**Tasks to complete**
1. In the passage on disposing of bodies by fire, condense the paragraph beginning "The two huge problems with this" into a shorter version that keeps its main facts.
2. Reproduce the portion of the passage on disposing of bodies by fire starting at "The two huge" and ending at "can of gasoline.".

**Document section**
::::::::::

If we assume the human remains are still a disease vector (the killer bacteria remain viable even in decomposing flesh), then disposal by fire is probably the best way to deal with this. For the most part, we can assume people will not simply drop dead in the street at random, but have been infected and are dying in their homes or hospitals as the disease symptoms weaken them and confine them to bed. Assuming the time of year is right (high summer is ideal), the survivors could attempt to commit the largest acts of arson in history and torch residential neighbourhoods and hospitals, ensuring the bodies contained within the houses and buildings will be consumed in the fire.

The two huge problems with this are building codes, which make burning modern buildings difficult, and control. Modern buildings are generally designed in such a way as to minimize the ability of fire to destroy them. In modern steel and concrete construction (office buildings, apartment blocks, hospitals, factories etc.) the danger isn't the structure catching fire, but the internal fittings like furniture, carpets and so on. Deaths in these fires is often due to smoke inhalation rather than burning, so unless circumstances are ideal, torching an apartment tower and ensuring the bodies are consumed will be far more difficult than just showing up with a deck of matches and a can of gasoline.

::::::::::

Stored dataset items
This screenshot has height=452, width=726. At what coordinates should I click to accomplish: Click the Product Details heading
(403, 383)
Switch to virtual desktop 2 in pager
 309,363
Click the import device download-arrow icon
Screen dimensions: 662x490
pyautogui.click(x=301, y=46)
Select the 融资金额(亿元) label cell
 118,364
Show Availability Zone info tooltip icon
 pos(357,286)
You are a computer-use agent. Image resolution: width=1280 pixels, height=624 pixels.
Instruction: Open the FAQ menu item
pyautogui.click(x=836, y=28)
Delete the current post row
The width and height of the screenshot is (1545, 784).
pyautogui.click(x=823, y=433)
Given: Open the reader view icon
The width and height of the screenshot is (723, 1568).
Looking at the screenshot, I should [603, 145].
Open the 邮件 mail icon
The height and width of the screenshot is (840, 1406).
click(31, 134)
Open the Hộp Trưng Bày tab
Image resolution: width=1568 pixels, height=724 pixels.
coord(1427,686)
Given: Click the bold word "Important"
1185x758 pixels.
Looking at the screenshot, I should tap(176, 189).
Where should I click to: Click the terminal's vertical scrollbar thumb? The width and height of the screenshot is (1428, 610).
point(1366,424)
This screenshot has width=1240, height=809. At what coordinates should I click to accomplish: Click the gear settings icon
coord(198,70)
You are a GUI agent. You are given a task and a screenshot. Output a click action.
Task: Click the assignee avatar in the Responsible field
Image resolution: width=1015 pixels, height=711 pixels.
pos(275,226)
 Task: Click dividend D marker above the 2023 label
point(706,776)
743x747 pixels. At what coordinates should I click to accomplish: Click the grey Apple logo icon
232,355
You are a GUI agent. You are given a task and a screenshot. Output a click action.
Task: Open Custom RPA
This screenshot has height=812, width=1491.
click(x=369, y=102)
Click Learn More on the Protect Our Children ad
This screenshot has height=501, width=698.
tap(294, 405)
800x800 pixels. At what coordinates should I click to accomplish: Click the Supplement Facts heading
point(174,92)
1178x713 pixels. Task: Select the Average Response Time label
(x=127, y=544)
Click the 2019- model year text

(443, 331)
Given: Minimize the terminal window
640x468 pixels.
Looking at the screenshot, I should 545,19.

::::::::::

**Per-task outputs**
1. Burning bodies inside buildings faces two major obstacles: building codes and control. Modern buildings are designed to resist fire. In steel and concrete structures such as office buildings, apartment blocks, hospitals and factories, the structure itself doesn't burn; the risk comes from internal fittings like furniture and carpets. People in these fires often die from smoke inhalation rather than burning. So unless conditions are ideal, burning an apartment tower so that the bodies inside are consumed is much harder than arriving with matches and a can of gasoline.

2.
The two huge problems with this are building codes, which make burning modern buildings difficult, and control. Modern buildings are generally designed in such a way as to minimize the ability of fire to destroy them. In modern steel and concrete construction (office buildings, apartment blocks, hospitals, factories etc.) the danger isn't the structure catching fire, but the internal fittings like furniture, carpets and so on. Deaths in these fires is often due to smoke inhalation rather than burning, so unless circumstances are ideal, torching an apartment tower and ensuring the bodies are consumed will be far more difficult than just showing up with a deck of matches and a can of gasoline.